There's a thing that I've noticed early into LLMs: once they unlock one capability, you can use that capability to compose stuff and improve on other, related or not, capabilities. For example "reflexion" goes into coding - hey, this didn't work, let me try ... Then "tools". Then "reflxion" + "tools". And so on.
You can get workflows that have individual parts that aren't so precise become better by composing them, and letting one component influence the other. Like e2e coding gets better by checking with "gof" tools (linters, compilers, etc). Then it gets even better by adding a coding review stage. Then it gets even better by adding a static analysis phase.
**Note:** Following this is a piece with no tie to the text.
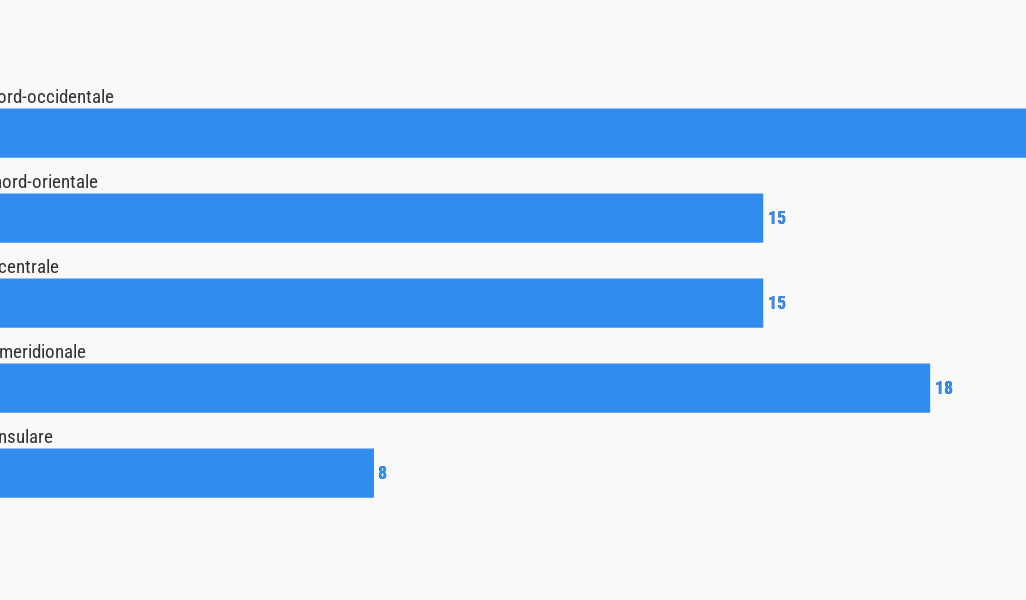Viewport: 1026px width, 600px height.
Task: Select the insulare category label text
Action: click(26, 437)
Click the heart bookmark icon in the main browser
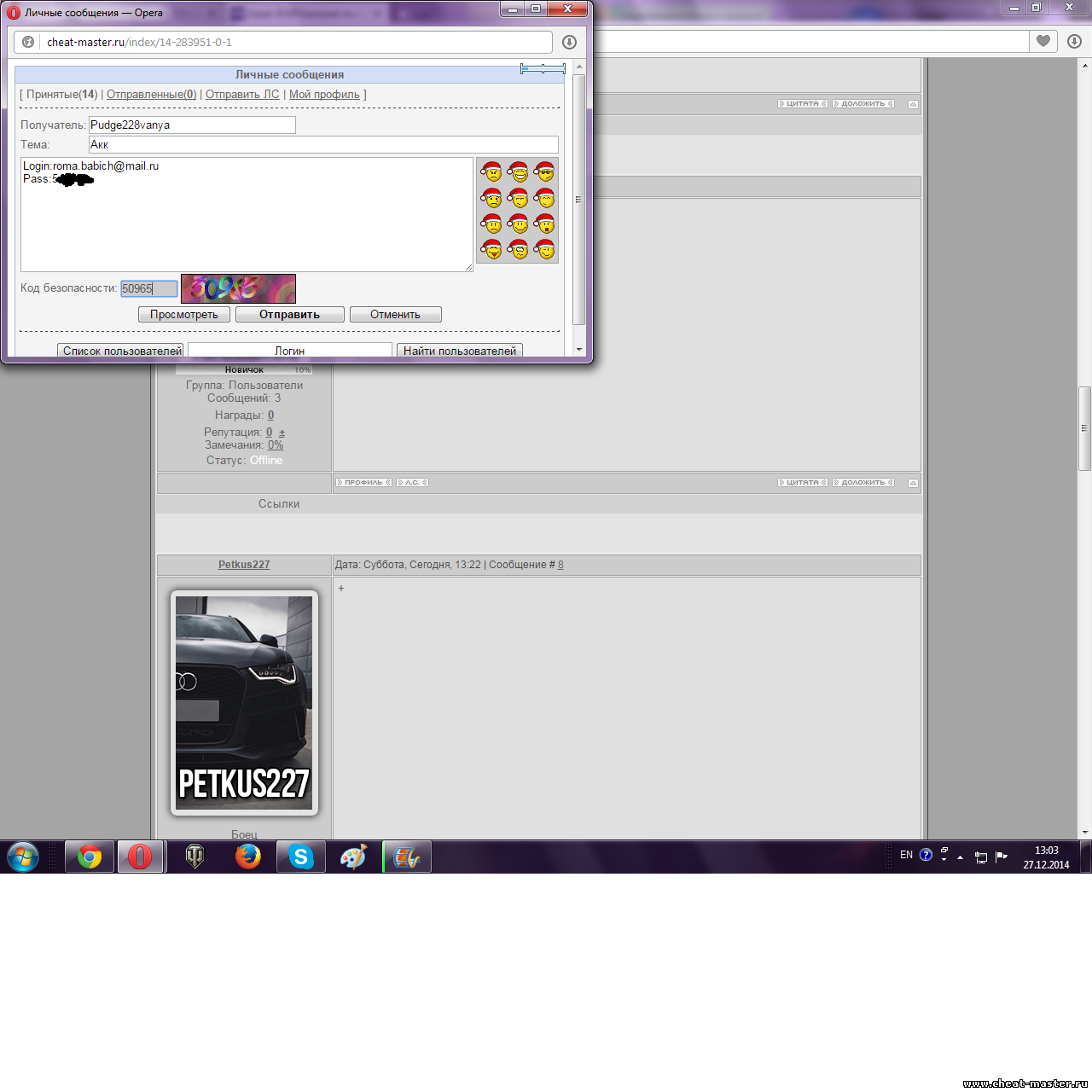 point(1043,41)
Now we're seeing this all converge on "self improving" by combining "improving" components. And so on. This is really cool.
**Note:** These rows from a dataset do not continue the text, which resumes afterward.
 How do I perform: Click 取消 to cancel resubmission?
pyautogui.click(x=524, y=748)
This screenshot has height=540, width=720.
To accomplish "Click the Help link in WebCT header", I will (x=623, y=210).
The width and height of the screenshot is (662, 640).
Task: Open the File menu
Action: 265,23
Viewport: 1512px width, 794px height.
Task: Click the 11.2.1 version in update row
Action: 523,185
Agree. It's code all the way down. The key is to give agents a substrate where they can code up new capabilities and then compose them meaningfully and safely.
Larger composition, though, starts to run into typical software design problems, like dependency graphs, shared state, how to upgrade, etc.
I've been working on this front for over two years now too: https://github.com/smartcomputer-ai/agent-os/
I guess this paper is part of ICML coming soon this June. I hope to see a lot of cool papers.
>You can get workflows that have individual parts that aren't so precise become better by composing them, and letting one component influence the other. Like e2e coding gets better by checking with "gof" tools (linters, compilers, etc). Then it gets even better by adding a coding review stage. Then it gets even better by adding a static analysis phase.
This is the exact point I make whenever people say LLMs aren't deterministic and therefore not useful.
Yes, they are "stochastic". But you can use them to write deterministic tools that create machine readable output that the LLM can use. As you mention, you keep building more of these tools and tying them together and then you have a deterministic "network" of "lego blocks" that you can run repeatably.
The whole theme of llm dev to date has been "theres more common than not" in llm applications
IF they are self modifying. Is there also a big risk, that they cause a bug, to dumb themselves down, break themselves. How do they get back? Are they able to restore a backup of themselves, if a self modification is bad.
Or, are there two. One is modifying the other, observing results, before self applying.
Agents need the ability to code but also to objectively and accurately evaluate whether changes resulted in real improvements. This requires skills with metrics and statistics. If they can make those reliable then self-improvement is basically assured, on a long enough timeline.
because submarine piloting is a going-under-water activity, improvements in holding one's breath can lead to faster submersibles.
Im sorry, this just sounds like hypespeak. CAn you provide samples?
> once they unlock one capability,
What does it mean to unlock? Its an llm nothing is locked. The output is a as good as the context, model and environment. Nothing is hidden or locked.
I disagree that evaluation is always a coding task. Evaluation is scrutiny for the person who wants the thing. It’s subjective. So, unless you’re evaluating something purely objective, such as an algorithm, I don’t see how a self contained, self “improving “ agent accomplishes the subjectivity constraint - as by design you are leaving out the subject.